Right now, Ryan Nugent-Hopkins, Tom Gilbert and Cam Barker are on IR. The team has lost 182 man-games to injuries. For the sake of comparison, a team seemingly beset with injury but firmly in the playoffs is the Flyers. They’ve lost 166 man-games. Still, these numbers aren’t astronomical. Other teams have suffered worse. The Oilers have had a couple of long-term injuries, like that of Whitney, Barker, but they’ve had spades of shorter six-seven game injuries that have really added up.
Question is, why do the Oilers struggle mightily, and keep getting hurt doing so?
First off, the lack of depth seems to be to blame. Players who are healthy may be getting loaded with more ice-time than they are prepared to or capable of handling. When a rookie forward like RNH is eating up in excess of 19 minutes ice-time routinely, there are certain risks involved. Tyler Seguin was saddled with a meager 12 minutes through his rookie season, owing to the depth of the Bruins. RNH is fully able to take NHL hits and NHL ice-time, but it might not be the best thing. While his shoulder injury was largely a fluke, the clumsiness of fatigue has its way of catching up with folks.

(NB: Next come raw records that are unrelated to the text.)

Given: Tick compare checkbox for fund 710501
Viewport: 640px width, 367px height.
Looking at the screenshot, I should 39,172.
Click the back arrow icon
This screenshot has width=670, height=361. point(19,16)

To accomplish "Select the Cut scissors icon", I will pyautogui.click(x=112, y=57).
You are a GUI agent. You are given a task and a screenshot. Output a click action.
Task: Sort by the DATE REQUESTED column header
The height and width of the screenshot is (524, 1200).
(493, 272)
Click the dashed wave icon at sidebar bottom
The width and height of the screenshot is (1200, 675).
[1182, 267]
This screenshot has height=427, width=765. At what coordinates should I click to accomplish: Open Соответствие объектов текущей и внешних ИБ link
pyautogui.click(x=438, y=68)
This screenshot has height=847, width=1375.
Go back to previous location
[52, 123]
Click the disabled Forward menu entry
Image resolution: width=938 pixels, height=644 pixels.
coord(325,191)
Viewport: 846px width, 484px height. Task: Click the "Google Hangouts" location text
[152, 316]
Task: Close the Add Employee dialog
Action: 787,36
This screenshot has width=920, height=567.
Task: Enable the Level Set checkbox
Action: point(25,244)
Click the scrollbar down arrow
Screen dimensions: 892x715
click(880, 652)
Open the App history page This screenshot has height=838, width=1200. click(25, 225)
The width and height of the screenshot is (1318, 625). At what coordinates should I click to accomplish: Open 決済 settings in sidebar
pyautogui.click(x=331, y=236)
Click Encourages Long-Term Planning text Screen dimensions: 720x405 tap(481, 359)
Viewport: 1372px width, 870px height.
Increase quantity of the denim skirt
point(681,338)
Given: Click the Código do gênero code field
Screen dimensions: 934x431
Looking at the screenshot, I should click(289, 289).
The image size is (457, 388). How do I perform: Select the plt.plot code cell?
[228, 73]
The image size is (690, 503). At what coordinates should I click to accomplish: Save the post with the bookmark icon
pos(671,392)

Going hand in hand with this is the fact players are in positions they aren’t normally in–whether they’re switched from wing to center or vice-versa, or change out their D-pairings. The absence of chemistry, spatial disruption, being up against much harder lines or defensemen, these factors all must take their toll and lead to increased rates of injury. And, accordingly, when players can’t step up, more points in the L column. When players slot into roles they’re not accustomed to, like Corey Potter taking top minutes, one must wonder if they’re going to try too hard, and put themselves at risk.
Finally, frustration. The woes of losing, the bad bounces, surely NHL players, Oilers, will throw their bodies on the line in the hopes of a single chance, single goal. Playing recklessly is playing dangerously. Sometimes it’s worth it. The converse may be true, too. When faced with a blow-out, when the score is out of reach, I imagine players loosen up too much, and put themselves at risk.
A touch of bad luck seems to sneak into the conversation as well. The skate blade that struck Taylor Hall in warm-ups? Save for wearing a helmet, the incident had little to do with game strategy or wins/losses. It’s bad luck. Every team gets it. Dustin Penner throwing out his back eating pancakes, Sami Salo playing floorball and getting hurt: these are things that you can’t avoid. Bad luck also comes in the form of players with repetitive injuries, like those of Ales Hemsky’s shoulders.
In sum, it’s a question that’s long frustrated me–why injuries and losing streaks become tangled up and drive a team to the lottery. At this point in the season, this critical juncture, when teams begin deciding whether the playoffs are a worthy goal, it’s important for the Oilers to plan accordingly. Do they sell off depreciating assets in the hopes of more picks? Or do they find players, ideally, less injury prone players, to firm up their core? Time will tell. But if this snowball effect is to be believed, they should perhaps wait it out.